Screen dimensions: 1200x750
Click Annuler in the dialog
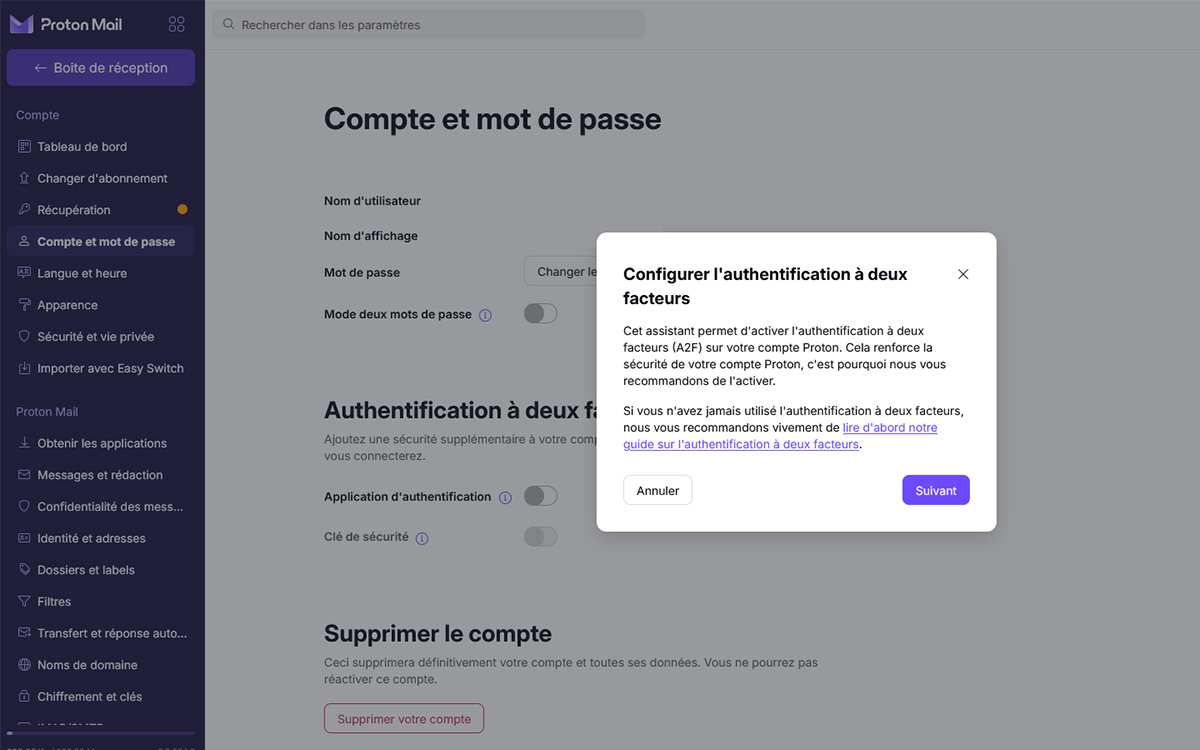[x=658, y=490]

--

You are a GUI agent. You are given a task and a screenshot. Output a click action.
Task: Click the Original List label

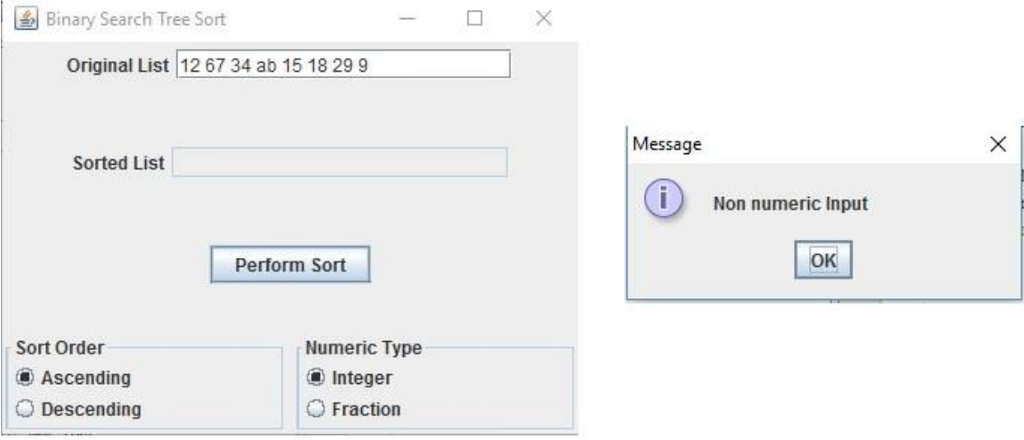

* **WHAT TO PRODUCE**
Every line above from the line with "You are a GUI" to the line with "Task: Click the Original List label", inclusive, must be returned exactly; no other line belongs in the reply.

* **OUTPUT FOR THIS TASK**
You are a GUI agent. You are given a task and a screenshot. Output a click action.
Task: Click the Original List label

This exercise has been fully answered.